----- SUPPLIED DATA
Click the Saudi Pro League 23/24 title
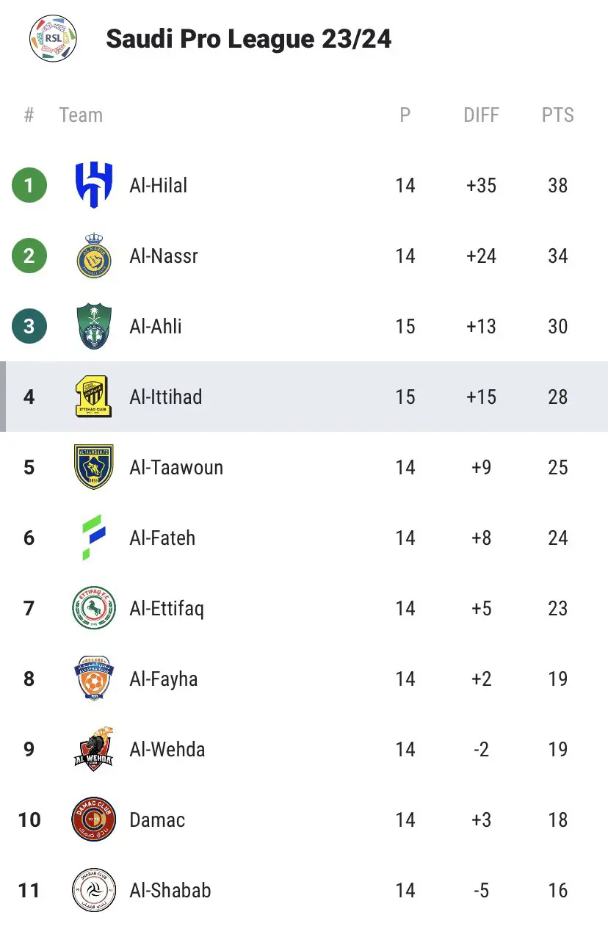This screenshot has width=608, height=937. pyautogui.click(x=249, y=39)
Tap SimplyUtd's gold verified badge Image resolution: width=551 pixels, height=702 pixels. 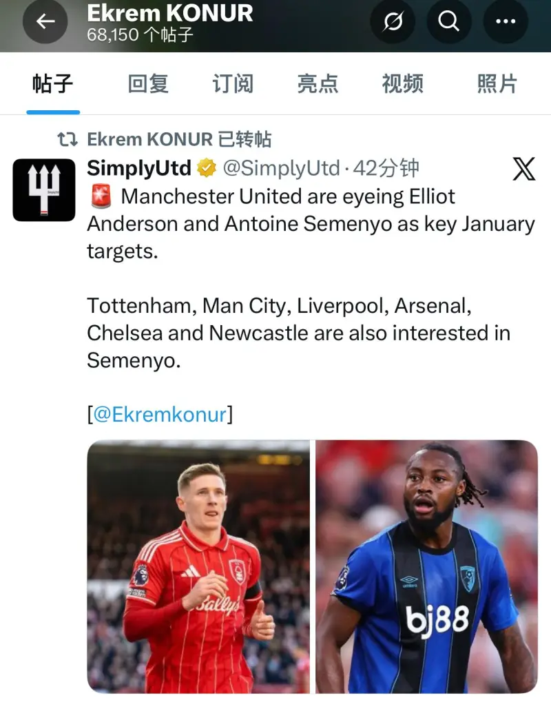pyautogui.click(x=207, y=168)
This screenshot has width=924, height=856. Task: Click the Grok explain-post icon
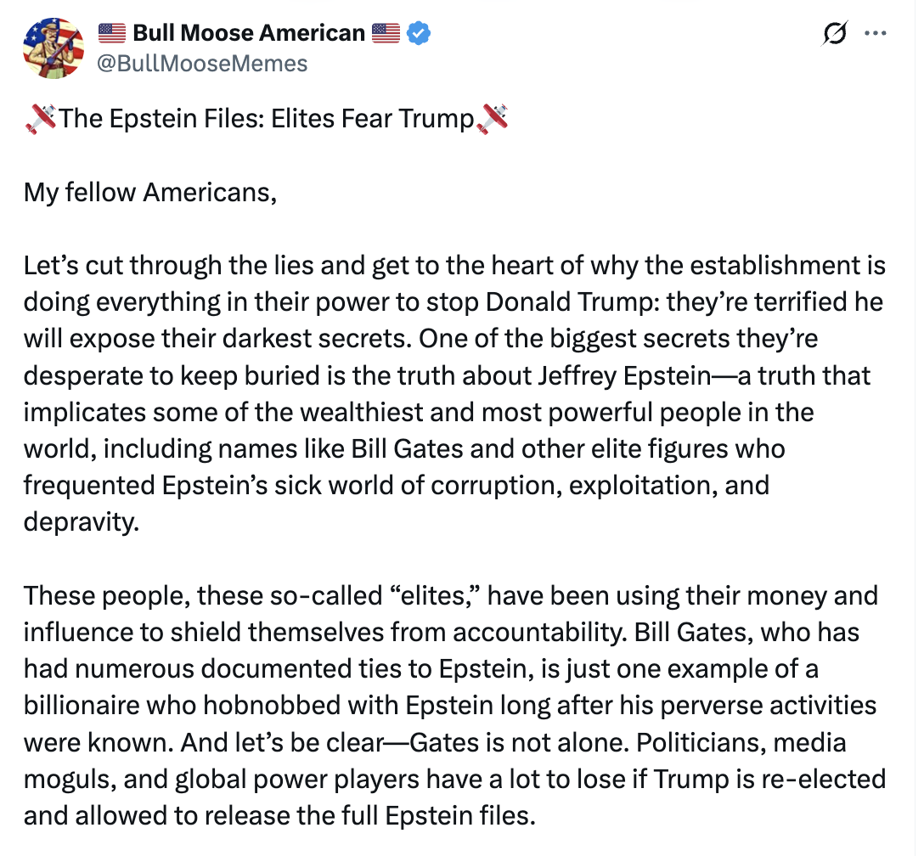pyautogui.click(x=835, y=35)
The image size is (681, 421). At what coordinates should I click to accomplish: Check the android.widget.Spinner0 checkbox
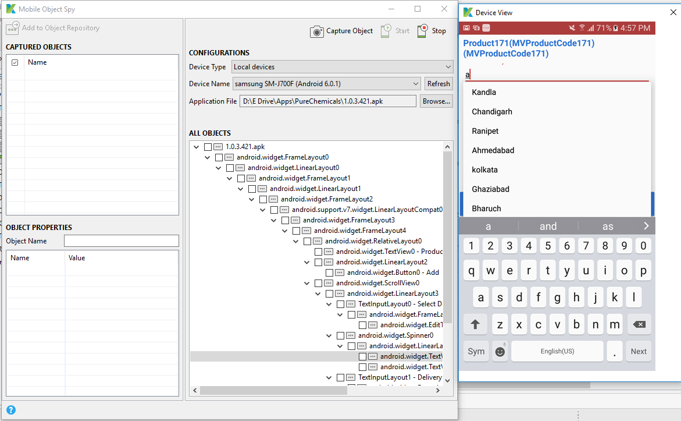coord(340,335)
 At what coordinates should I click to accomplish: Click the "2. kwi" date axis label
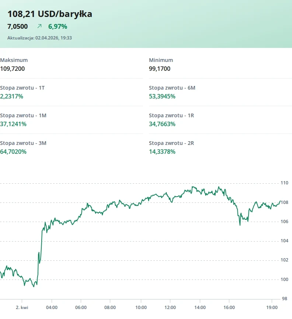click(x=22, y=307)
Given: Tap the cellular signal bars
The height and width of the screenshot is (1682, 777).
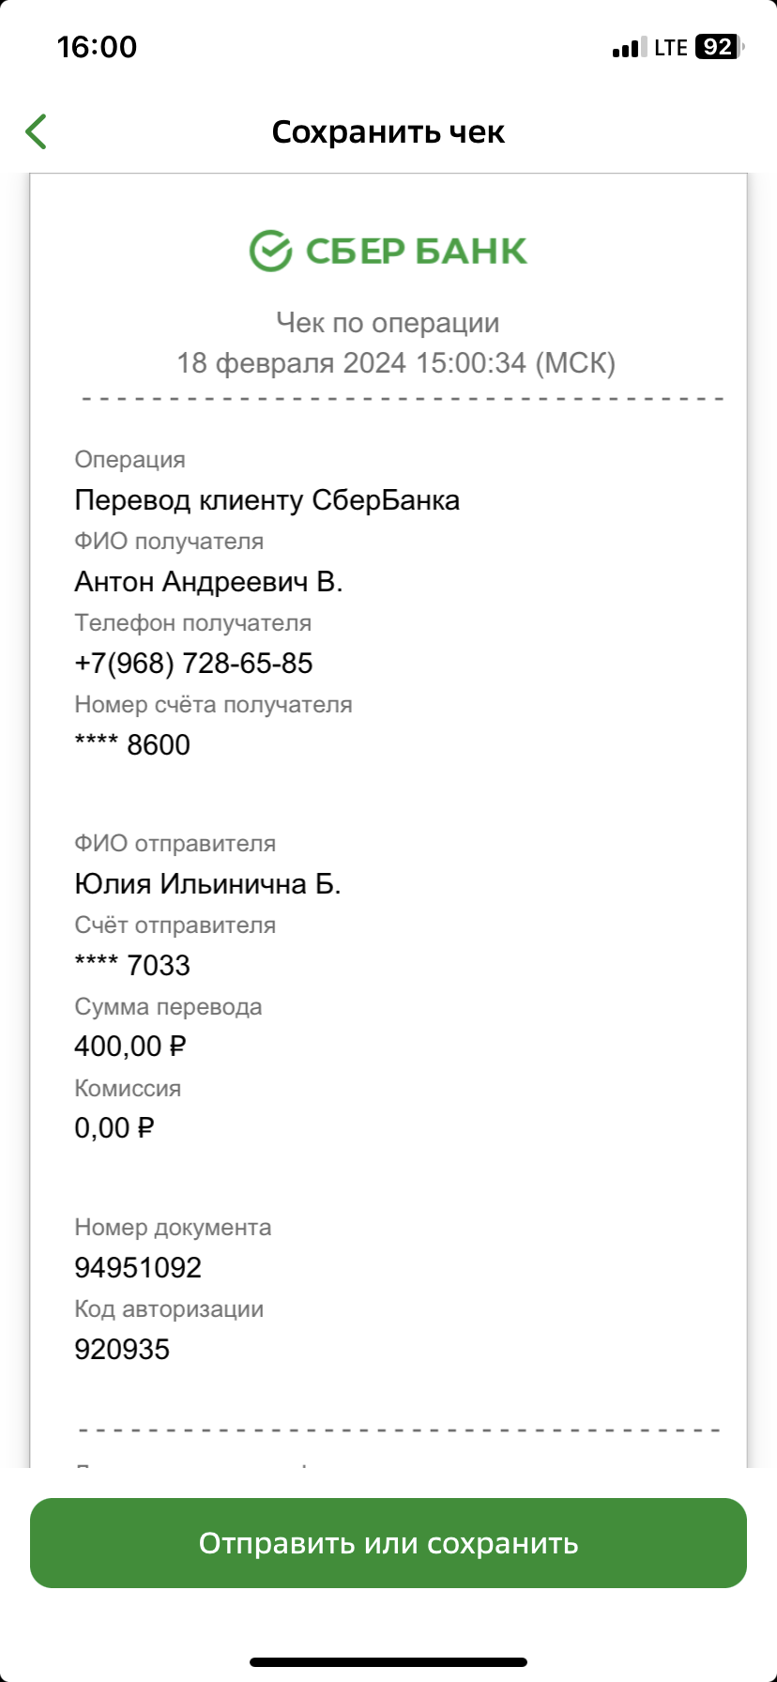Looking at the screenshot, I should 629,48.
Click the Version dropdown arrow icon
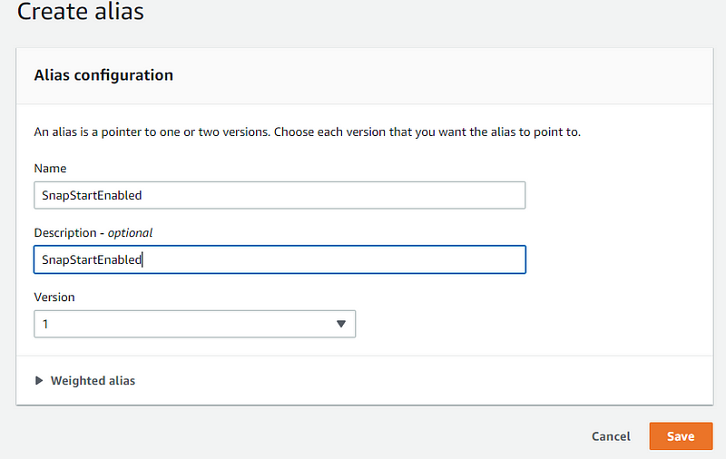 point(341,324)
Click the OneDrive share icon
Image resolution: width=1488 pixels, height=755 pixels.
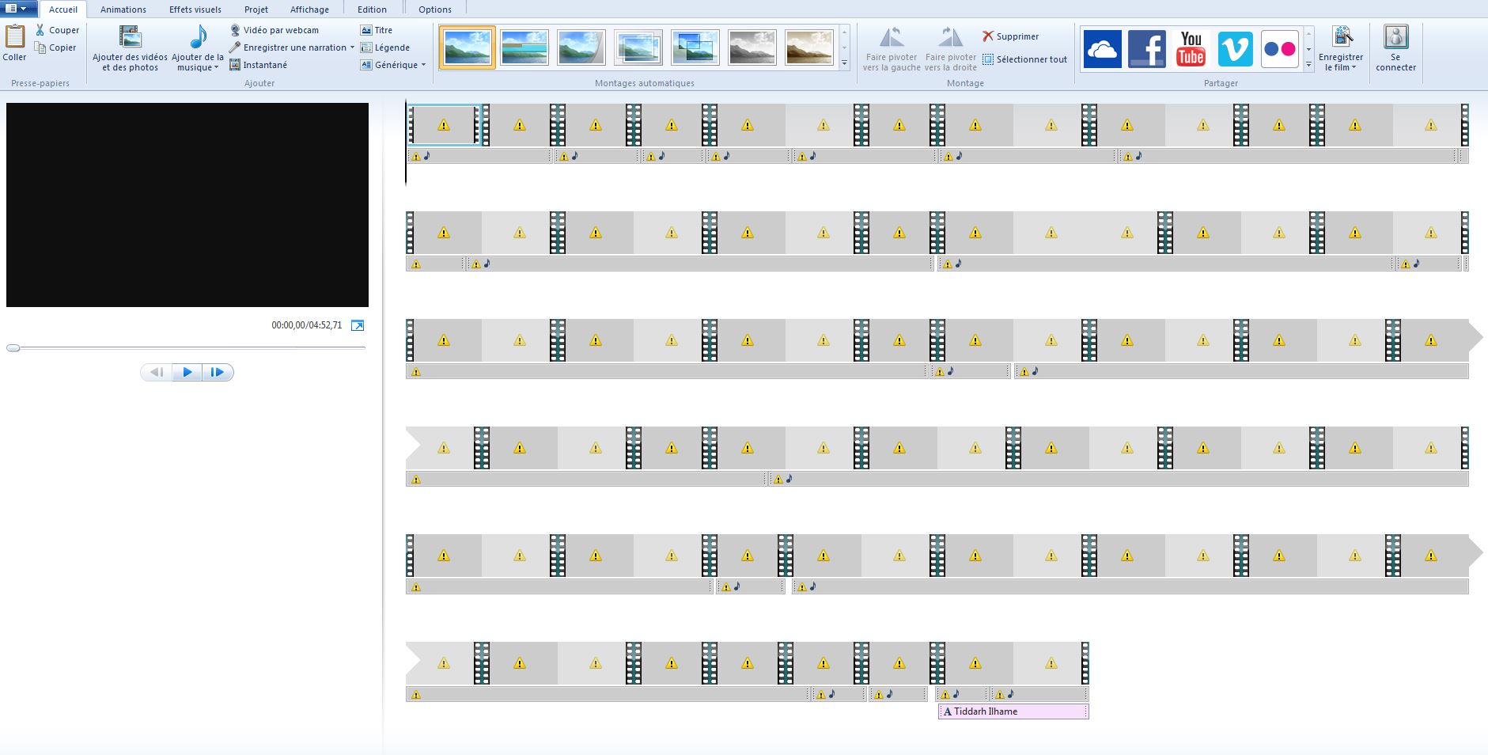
----------
__TASK DIRECTIONS__
Take the lines from the one containing "Given: Tap the cellular signal bars" through the final line of the listing above and print them exactly, including both ends but no pictures.

__PROBLEM SOLUTION__
Given: Tap the cellular signal bars
The height and width of the screenshot is (1682, 777).
Looking at the screenshot, I should 629,48.
Click the Version dropdown arrow icon
 point(341,324)
Click the OneDrive share icon
Image resolution: width=1488 pixels, height=755 pixels.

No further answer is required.